**Task directions:** Please transcribe the lines below exactly, and leave every image behind.

-- Source records follows --

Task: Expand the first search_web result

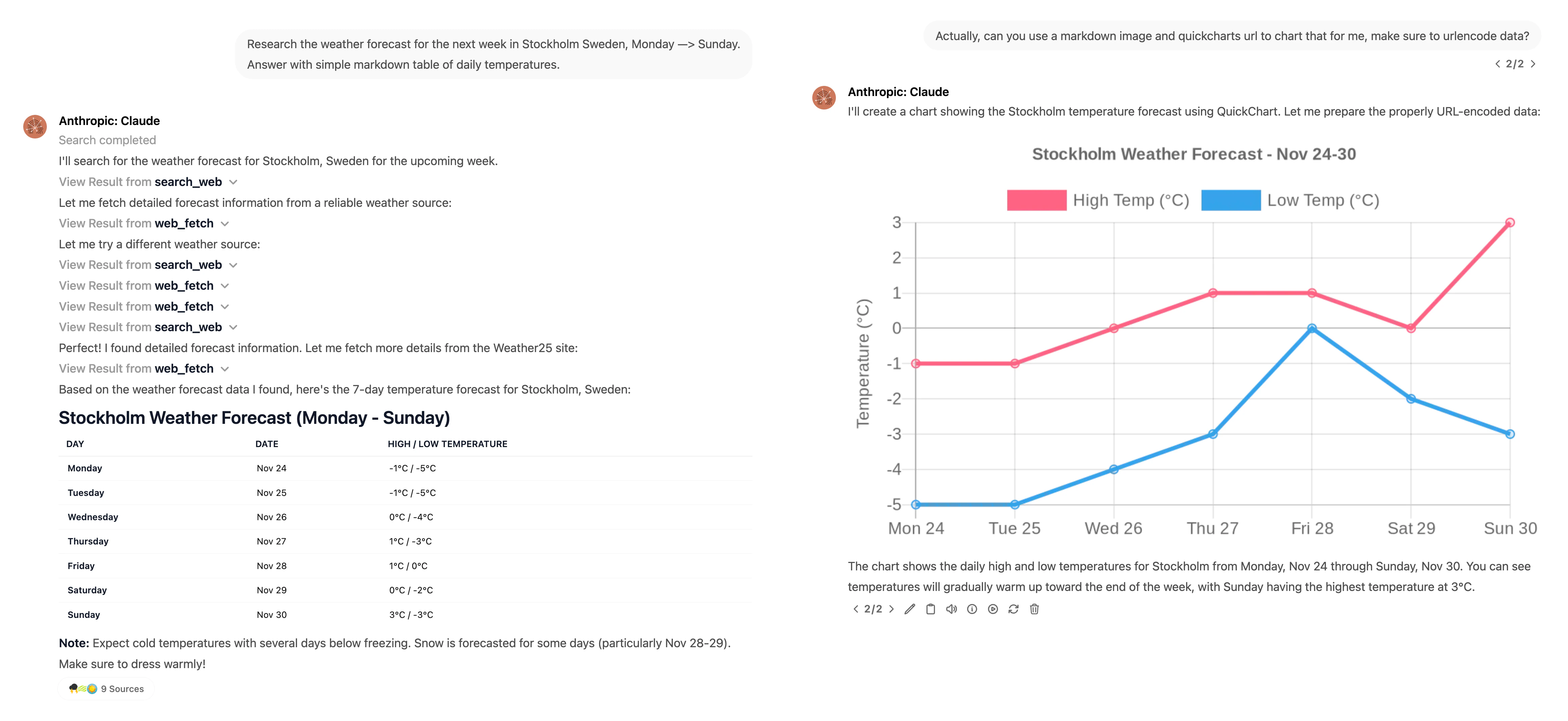Action: click(233, 182)
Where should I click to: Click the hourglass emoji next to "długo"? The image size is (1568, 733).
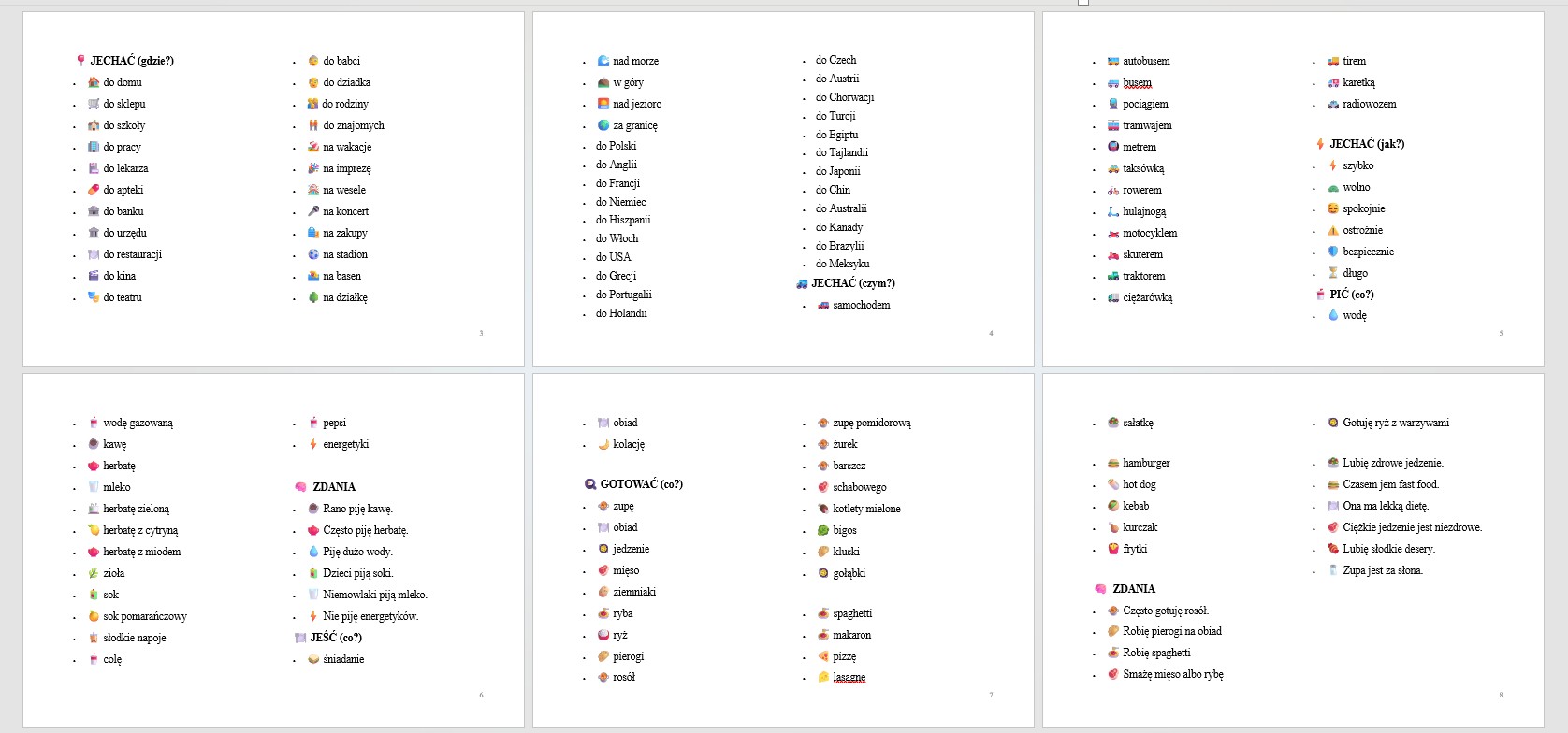click(1333, 273)
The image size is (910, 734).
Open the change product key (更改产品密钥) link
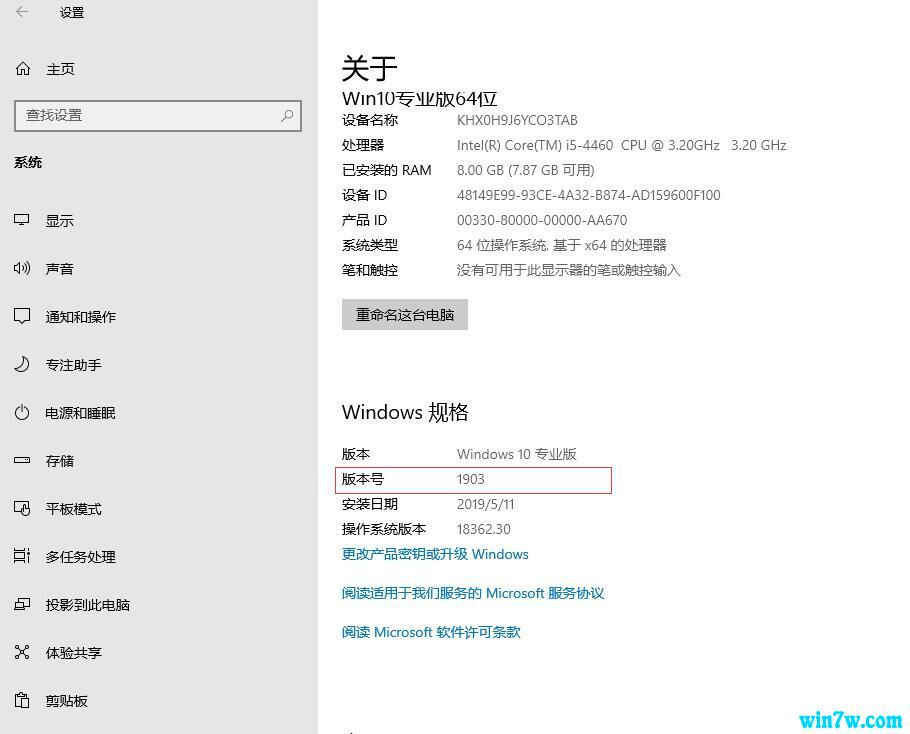pyautogui.click(x=435, y=554)
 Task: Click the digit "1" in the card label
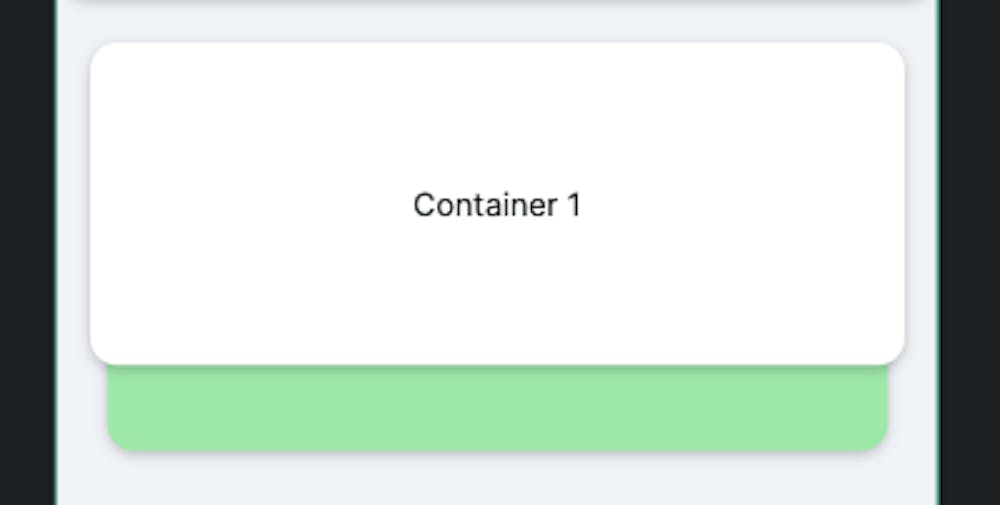[574, 205]
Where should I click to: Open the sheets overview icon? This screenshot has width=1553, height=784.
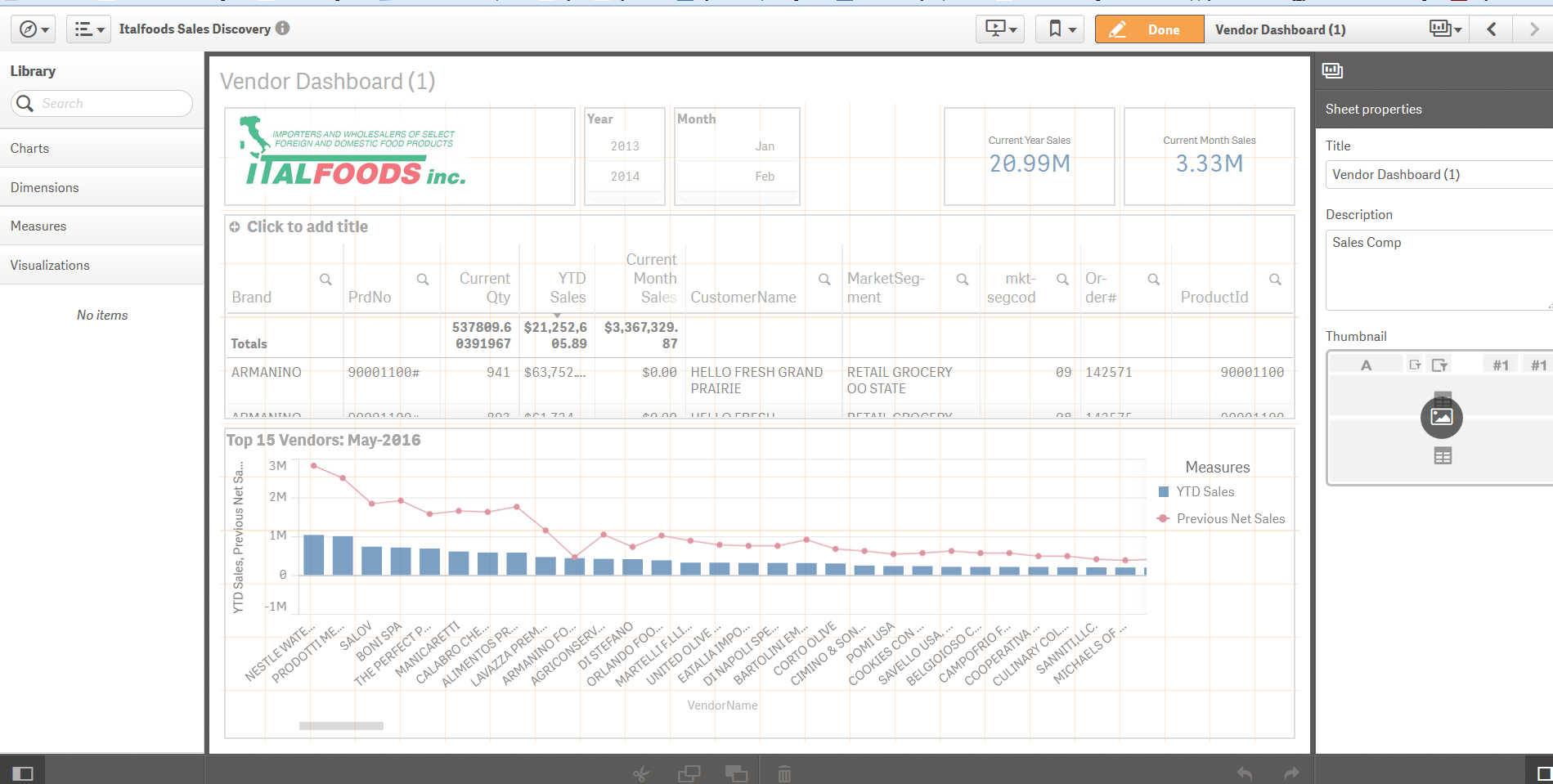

-- Source records concluded --

**Solved exercise:**
Task: Expand the first search_web result

Action: click(233, 182)
Where should I click to: Click the hourglass emoji next to "długo"? The image size is (1568, 733).
click(1333, 273)
The image size is (910, 734).
Open the change product key (更改产品密钥) link
pyautogui.click(x=435, y=554)
 Task: Click the digit "1" in the card label
[574, 205]
Where should I click to: Open the sheets overview icon? This screenshot has width=1553, height=784.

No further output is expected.